Stored items =

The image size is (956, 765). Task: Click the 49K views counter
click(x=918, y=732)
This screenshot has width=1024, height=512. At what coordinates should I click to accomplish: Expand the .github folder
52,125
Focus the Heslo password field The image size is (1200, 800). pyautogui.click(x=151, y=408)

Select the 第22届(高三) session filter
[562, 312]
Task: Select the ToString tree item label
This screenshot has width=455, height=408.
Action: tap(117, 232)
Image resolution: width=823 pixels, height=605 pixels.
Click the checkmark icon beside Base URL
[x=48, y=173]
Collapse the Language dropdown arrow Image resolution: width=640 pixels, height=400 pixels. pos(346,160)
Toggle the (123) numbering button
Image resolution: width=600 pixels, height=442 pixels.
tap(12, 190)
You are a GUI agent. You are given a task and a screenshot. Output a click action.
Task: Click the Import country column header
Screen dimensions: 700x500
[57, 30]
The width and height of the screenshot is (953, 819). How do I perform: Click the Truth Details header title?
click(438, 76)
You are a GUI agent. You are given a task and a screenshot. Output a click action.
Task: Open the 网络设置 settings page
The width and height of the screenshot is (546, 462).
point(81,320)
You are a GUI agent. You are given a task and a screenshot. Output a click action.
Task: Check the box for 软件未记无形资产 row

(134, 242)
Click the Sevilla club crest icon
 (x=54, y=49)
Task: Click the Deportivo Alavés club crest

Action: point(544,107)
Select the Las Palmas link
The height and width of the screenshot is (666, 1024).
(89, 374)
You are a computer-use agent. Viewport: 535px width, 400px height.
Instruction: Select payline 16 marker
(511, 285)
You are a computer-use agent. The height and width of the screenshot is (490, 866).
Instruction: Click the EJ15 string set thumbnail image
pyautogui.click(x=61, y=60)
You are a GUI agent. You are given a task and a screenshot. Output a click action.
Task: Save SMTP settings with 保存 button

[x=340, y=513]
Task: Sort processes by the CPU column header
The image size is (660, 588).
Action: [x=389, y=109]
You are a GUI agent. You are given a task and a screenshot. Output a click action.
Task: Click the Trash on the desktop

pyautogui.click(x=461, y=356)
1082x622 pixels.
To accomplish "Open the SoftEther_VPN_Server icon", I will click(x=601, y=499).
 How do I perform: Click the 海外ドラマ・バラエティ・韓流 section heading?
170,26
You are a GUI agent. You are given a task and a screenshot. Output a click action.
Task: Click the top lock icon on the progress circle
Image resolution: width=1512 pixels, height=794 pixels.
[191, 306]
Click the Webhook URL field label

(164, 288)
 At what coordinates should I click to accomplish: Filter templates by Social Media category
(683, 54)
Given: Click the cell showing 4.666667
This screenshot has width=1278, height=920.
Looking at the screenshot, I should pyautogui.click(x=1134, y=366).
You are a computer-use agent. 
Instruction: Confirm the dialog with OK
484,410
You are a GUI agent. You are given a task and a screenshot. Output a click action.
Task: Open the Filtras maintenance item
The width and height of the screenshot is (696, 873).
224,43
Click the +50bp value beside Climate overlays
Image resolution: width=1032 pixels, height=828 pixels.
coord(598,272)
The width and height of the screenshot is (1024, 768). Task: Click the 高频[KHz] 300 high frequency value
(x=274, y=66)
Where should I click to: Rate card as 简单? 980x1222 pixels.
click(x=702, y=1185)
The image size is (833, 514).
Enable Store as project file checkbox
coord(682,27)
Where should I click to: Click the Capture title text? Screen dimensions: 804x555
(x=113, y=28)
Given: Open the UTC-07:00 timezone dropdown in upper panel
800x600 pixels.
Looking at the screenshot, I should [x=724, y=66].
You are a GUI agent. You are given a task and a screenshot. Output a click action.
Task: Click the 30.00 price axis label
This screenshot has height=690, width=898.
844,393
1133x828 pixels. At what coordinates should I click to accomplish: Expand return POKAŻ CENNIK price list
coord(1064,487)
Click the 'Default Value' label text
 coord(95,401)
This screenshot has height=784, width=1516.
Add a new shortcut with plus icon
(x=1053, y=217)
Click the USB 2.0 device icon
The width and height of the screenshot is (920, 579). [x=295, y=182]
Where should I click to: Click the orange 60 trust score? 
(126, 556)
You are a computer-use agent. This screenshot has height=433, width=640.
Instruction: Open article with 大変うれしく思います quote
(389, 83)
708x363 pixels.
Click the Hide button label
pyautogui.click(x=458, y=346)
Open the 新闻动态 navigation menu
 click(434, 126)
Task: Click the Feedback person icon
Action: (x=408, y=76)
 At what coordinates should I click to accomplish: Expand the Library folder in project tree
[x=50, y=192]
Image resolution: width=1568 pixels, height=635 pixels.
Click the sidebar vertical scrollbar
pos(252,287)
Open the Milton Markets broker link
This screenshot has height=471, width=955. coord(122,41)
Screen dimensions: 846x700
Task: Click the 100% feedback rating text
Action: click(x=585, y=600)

What to produce = Could you give the records again, exactly as they appear?

Answer box =
The image size is (956, 765). Task: Click the 49K views counter
click(x=918, y=732)
This screenshot has width=1024, height=512. At what coordinates should I click to accomplish: Expand the .github folder
52,125
Focus the Heslo password field The image size is (1200, 800). pyautogui.click(x=151, y=408)

Select the 第22届(高三) session filter
[562, 312]
Task: Select the ToString tree item label
This screenshot has width=455, height=408.
Action: tap(117, 232)
Image resolution: width=823 pixels, height=605 pixels.
Click the checkmark icon beside Base URL
[x=48, y=173]
Collapse the Language dropdown arrow Image resolution: width=640 pixels, height=400 pixels. pos(346,160)
Toggle the (123) numbering button
Image resolution: width=600 pixels, height=442 pixels.
tap(12, 190)
You are a GUI agent. You are given a task and a screenshot. Output a click action.
Task: Click the Import country column header
Screen dimensions: 700x500
[57, 30]
The width and height of the screenshot is (953, 819). How do I perform: Click the Truth Details header title?
click(438, 76)
You are a GUI agent. You are given a task and a screenshot. Output a click action.
Task: Open the 网络设置 settings page
The width and height of the screenshot is (546, 462).
point(81,320)
You are a GUI agent. You are given a task and a screenshot. Output a click action.
Task: Check the box for 软件未记无形资产 row

(134, 242)
Click the Sevilla club crest icon
 (x=54, y=49)
Task: Click the Deportivo Alavés club crest

Action: point(544,107)
Select the Las Palmas link
The height and width of the screenshot is (666, 1024).
(89, 374)
You are a computer-use agent. Viewport: 535px width, 400px height.
Instruction: Select payline 16 marker
(511, 285)
You are a computer-use agent. The height and width of the screenshot is (490, 866).
Instruction: Click the EJ15 string set thumbnail image
pyautogui.click(x=61, y=60)
You are a GUI agent. You are given a task and a screenshot. Output a click action.
Task: Save SMTP settings with 保存 button

[x=340, y=513]
Task: Sort processes by the CPU column header
The image size is (660, 588).
Action: [x=389, y=109]
You are a GUI agent. You are given a task and a screenshot. Output a click action.
Task: Click the Trash on the desktop

pyautogui.click(x=461, y=356)
1082x622 pixels.
To accomplish "Open the SoftEther_VPN_Server icon", I will click(x=601, y=499).
 How do I perform: Click the 海外ドラマ・バラエティ・韓流 section heading?
170,26
You are a GUI agent. You are given a task and a screenshot. Output a click action.
Task: Click the top lock icon on the progress circle
Image resolution: width=1512 pixels, height=794 pixels.
[191, 306]
Click the Webhook URL field label

(164, 288)
 At what coordinates should I click to accomplish: Filter templates by Social Media category
(683, 54)
Given: Click the cell showing 4.666667
This screenshot has width=1278, height=920.
Looking at the screenshot, I should pyautogui.click(x=1134, y=366).
You are a computer-use agent. 
Instruction: Confirm the dialog with OK
484,410
You are a GUI agent. You are given a task and a screenshot. Output a click action.
Task: Open the Filtras maintenance item
The width and height of the screenshot is (696, 873).
224,43
Click the +50bp value beside Climate overlays
Image resolution: width=1032 pixels, height=828 pixels.
coord(598,272)
The width and height of the screenshot is (1024, 768). Task: Click the 高频[KHz] 300 high frequency value
(x=274, y=66)
Where should I click to: Rate card as 简单? 980x1222 pixels.
click(x=702, y=1185)
The image size is (833, 514).
Enable Store as project file checkbox
coord(682,27)
Where should I click to: Click the Capture title text? Screen dimensions: 804x555
(x=113, y=28)
Given: Open the UTC-07:00 timezone dropdown in upper panel
800x600 pixels.
Looking at the screenshot, I should [x=724, y=66].
You are a GUI agent. You are given a task and a screenshot. Output a click action.
Task: Click the 30.00 price axis label
This screenshot has height=690, width=898.
844,393
1133x828 pixels. At what coordinates should I click to accomplish: Expand return POKAŻ CENNIK price list
coord(1064,487)
Click the 'Default Value' label text
 coord(95,401)
This screenshot has height=784, width=1516.
Add a new shortcut with plus icon
(x=1053, y=217)
Click the USB 2.0 device icon
The width and height of the screenshot is (920, 579). [x=295, y=182]
Where should I click to: Click the orange 60 trust score? 
(126, 556)
You are a computer-use agent. This screenshot has height=433, width=640.
Instruction: Open article with 大変うれしく思います quote
(389, 83)
708x363 pixels.
Click the Hide button label
pyautogui.click(x=458, y=346)
Open the 新闻动态 navigation menu
 click(434, 126)
Task: Click the Feedback person icon
Action: (x=408, y=76)
 At what coordinates should I click to accomplish: Expand the Library folder in project tree
[x=50, y=192]
Image resolution: width=1568 pixels, height=635 pixels.
Click the sidebar vertical scrollbar
pos(252,287)
Open the Milton Markets broker link
This screenshot has height=471, width=955. coord(122,41)
Screen dimensions: 846x700
Task: Click the 100% feedback rating text
Action: click(x=585, y=600)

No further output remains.